Women in the Military; Dr James Barry
June 25, 2012
Q: When is a female Army officer not a female Army officer?
A: When she’s a male surgeon called James Barry.
I must admit, Dr James Barry is one of my favourite biographies. Although vague in parts and comprised of assumptions made by respected historians, the bare bones of this story invoke my inner rebel, the feminist that lurks within. Women couldn’t qualify as doctors in the late 18th and early 19th century. Women couldn’t join the military as officers. What do you do when the rules suppress your ambition? You find a way to circumvent them. Not only that, you circumvent them with style and panache. You do it bigger and better than anyone has before.
The first ever woman to qualify as a medical doctor in Britain did it disguised as a man. Dr James Barry was born in Cork as Margaret Ann Bulkley in 1789.

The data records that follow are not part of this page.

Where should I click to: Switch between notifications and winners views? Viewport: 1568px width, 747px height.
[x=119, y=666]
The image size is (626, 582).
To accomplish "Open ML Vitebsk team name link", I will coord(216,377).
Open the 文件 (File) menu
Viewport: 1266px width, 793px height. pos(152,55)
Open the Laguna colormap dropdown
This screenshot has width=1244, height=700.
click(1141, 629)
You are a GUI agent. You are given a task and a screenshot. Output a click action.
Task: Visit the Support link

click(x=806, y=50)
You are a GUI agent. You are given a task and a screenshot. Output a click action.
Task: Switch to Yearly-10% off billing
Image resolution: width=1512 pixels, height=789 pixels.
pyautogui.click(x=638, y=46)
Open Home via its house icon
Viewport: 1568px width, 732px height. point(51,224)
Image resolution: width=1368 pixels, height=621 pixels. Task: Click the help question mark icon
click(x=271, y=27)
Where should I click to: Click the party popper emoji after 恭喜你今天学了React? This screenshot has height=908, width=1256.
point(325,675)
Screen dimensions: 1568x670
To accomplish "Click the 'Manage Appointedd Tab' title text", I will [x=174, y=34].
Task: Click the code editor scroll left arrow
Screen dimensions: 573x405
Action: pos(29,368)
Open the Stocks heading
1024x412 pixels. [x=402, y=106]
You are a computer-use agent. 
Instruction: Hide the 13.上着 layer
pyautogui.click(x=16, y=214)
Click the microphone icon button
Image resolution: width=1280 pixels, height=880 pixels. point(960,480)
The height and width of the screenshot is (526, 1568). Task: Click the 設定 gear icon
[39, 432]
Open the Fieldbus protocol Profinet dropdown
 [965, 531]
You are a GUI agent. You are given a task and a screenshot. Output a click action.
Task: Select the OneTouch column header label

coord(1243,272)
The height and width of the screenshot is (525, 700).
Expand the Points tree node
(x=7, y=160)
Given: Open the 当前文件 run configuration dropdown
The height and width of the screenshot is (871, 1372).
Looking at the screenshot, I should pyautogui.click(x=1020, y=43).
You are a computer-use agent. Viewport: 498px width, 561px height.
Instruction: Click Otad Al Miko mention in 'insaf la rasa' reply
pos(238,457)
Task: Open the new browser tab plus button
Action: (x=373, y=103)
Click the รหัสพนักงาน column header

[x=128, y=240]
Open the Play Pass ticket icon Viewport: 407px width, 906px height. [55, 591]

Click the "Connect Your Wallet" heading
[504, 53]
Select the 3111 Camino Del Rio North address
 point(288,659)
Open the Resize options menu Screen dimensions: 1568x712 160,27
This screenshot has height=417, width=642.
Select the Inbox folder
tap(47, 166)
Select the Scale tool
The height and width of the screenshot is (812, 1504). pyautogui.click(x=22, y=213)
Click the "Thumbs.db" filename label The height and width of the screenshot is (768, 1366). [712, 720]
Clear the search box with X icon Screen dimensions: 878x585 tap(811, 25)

The fact that Margaret and James were the same person only came to light in 2008, when letters were found between Margaret and her parents and between James and the family solicitor. On the back of one of the letters from James, his solicitor had carefully written ‘Miss Bulkley’. Alison Reboul, a document analysis expert with the now defunct Forensic Science Service concluded during 2007 and 2008 investigations that the letters were written by the same person and the full evidence tying the two together was introduced by Dr Michael du Preez in the New Scientist Magazine in 2008.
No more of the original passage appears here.